> [TASK GOAL]:
Continue the forum thread about the roller coaster tycoon 3 error message from its last post.

> [SUPPLIED TEXT]:
* start *
# [SOLVED] roller coaster tycoon 3 error message



## miaris (Sep 5, 2007)

hi. i normaly installed RCT3 on my laptop but when i click to play an error message appears "RTC 3 encoured a problem and needs to close" smth like this... and it asks if i want to sent a report... can anybody please tell me why is this happening and what can i do about it?


----------



## pharoah (Aug 28, 2006)

*Re: roller coaster tycoon 3 error message*

run through the follow these steps first link in my sig.if nothing there helps post back.


----------



## miaris (Sep 5, 2007)

*Re: roller coaster tycoon 3 error message*

hey pharaoah... i followed the steps and run system requirements lab and it said that my video card does not meet the minimum requirement...Video Card
Minimum: 32 MB Video Card with Hardware T&L (ATI Radeon+/GeForce2 or higher)
You Have: Mobile Intel(R) 945GM Express Chipset Family (Intel(R) GMA 950) FAIL: Sorry, your video card does not meet this minimum requirement. 
Video Card Features - Minimum attributes of your Video Card Video Card 3D Acceleration: Required - Yes , You have - Yes 
Video RAM: Required - 32 MB , You have - 128.0 MB 
Video HW Transform & Lighting: Required - Yes , You have - No 
Video HW Rasterization: Required - Yes , You have - Yes 


is there something i can do on my laptop to fix that?
* end *
> [DATA BLOCK]:
* start *
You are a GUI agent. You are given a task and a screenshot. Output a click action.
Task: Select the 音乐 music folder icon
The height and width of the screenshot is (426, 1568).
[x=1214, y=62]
* end *
> [ANSWER BELOW]:
----------



## pharoah (Aug 28, 2006)

*Re: roller coaster tycoon 3 error message*

integrated graphics really were not designed for gaming.that being said probably not alot you can do.


----------



## miaris (Sep 5, 2007)

*Re: roller coaster tycoon 3 error message*

ok man thank you anyway.


----------



## pharoah (Aug 28, 2006)

*Re: roller coaster tycoon 3 error message*

sorry we couldnt help,but that is one downfall to most laptop's is the integrated graphics.:4-cheers:


----------



## dannysosa (Nov 27, 2009)

*roller coaster tycoon 3 error message*

i need help, there's an error message saying:
Your graphics hardware or drivers do not meet the minimum requirements to run this application.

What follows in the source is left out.